Tuesday, March 13, 2012

Field Notes from Reality

Although there are times when the outside world, the world of reality, acts up at you like a self-conscious photographer’s model who protests having a a picture taken, all the while wanting several pictures taken, you still believe the written universe is a more interesting, less dangerous place to be.

True enough, regardless of the risks to your preconceived notions and internal wiring inherent lurking in literature to trap the unwary you, there is still less danger than in the outer world.

This is not an easy game to referee.  Fiction can lead you to not only believe in but as well expect preordained results, poetic justice, and the twenty-first century equivalent of gifts from the gods.

If you are not careful in your reading, stopping your examinations, say, in the nineteenth century or the early parts of the twentieth, you might believe that faith, hard work, willingness to take a risk, and, of course, love are the vehicles to be driven off into the sunset, where right will prevail and the faithful will be rewarded.

Fiction also allows you to feel you’ve had advance warning about some of the many misadventures and pitfalls to afflict the human condition as you wander about, trying to figure your way through its maze.  In that sense, too much reading can and does lead to a kind of arrogance, allowing you to think that because you’ve observed the folly in so many others, you will recognize it when you see it, making it easier for you to avoid it.

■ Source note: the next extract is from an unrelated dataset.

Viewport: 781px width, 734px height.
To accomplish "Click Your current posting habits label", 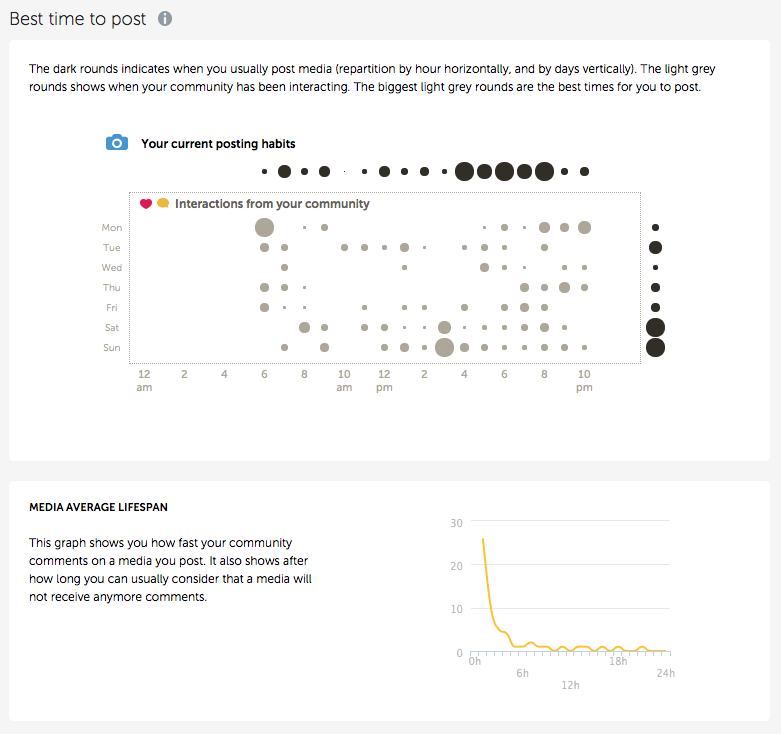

Even though you are now at less than ten percent of your collection of book acquisitions, you feel comfortably insulated by the ghosts of those given to the library and good will during your abrupt change of living conditions.  A discussion with an interesting student or a friend can send you into a pattern of associations with books you’ve read, books you’ve yet to read, and books you intend to read, where the theme of one recalls the theme of something seemingly disparate until you begin to see bridges spanning decades, centuries, countries, and languages.

This is not by any means meant to show contempt for life experiences.  From your own times in various trenches or in various Edens, you have a considerable array of material from which to set out scenarios, on the spot, with a good chance you’ll have been correct in your projections.

The moderate individual could argue that there is no contest; the reasonable person can draw upon literature and experience to equal degrees of result.  The less moderate realist could bring to the argument the focus of Reality being equally fraught with opportunity for profitable wisdom and, after all, isn’t living in the moment of event more functional and, well, more real, than reading about it?

The creative individual must apprentice for a considerable time within reality before retreating to the workroom where light maybe refracted rather than reflected, images may be reduced to dots or pixels, then separated farther, sounds may be stretched beyond their conventional harmonic patterns to create new conventions.

There are any numbers of ways creativity may manifest itself.  For starters, we have none muses; surely more are awaiting birth.  Like intelligence and volunteer flowers that sprout between cracks in sidewalks and roadways, creativity may flourish anywhere and within individuals previously thought to exemplify such euphemisms as slow, different, and other.  Some of us wish the luxury of investigating this slow, different, otherness, experimenting with kinds of successes and failures well outside the framework of our education and professional training.

You find yourself from time to time trawling on the outer edges of reality, not fully aware of what you’re looking for.  Perhaps the quest is a brief conversation with an unexpected source.  You’ve had enough of these by now to be more likely to indulge greater levels of potential than before.

Although you do not look your age in the extreme of that sense, you do not look the way you did when you were out swimming in the oceans of romance and courtship, nor does your age preclude your interest in such things.  And as such things stand, you have more or less become invisible, simultaneously allowing you to see more going on about you.  Should your interest grow specific, you now have to ask for what you want, let her know you are hitting on her as opposed to mere banter or flirtation, thus you are at once more of a witness, as you described yourself yesterday, and a surprise participant.  In earlier years, you were more likely to be the witness, but there were different things involved then.

You like this sense of invisibility, knowing that should the occasion arise, the anonymity is gone with a word or a gesture, and in reality you are neither more nor less vulnerable than you were in earlier years.  Your style has changed, your voice has changed, your vision and tool kit have changed.

All this has come from going through your tool kit, tossing out the props you no longer need, flossing after meals, making sure you take good notes and superb specimens back to the workshop.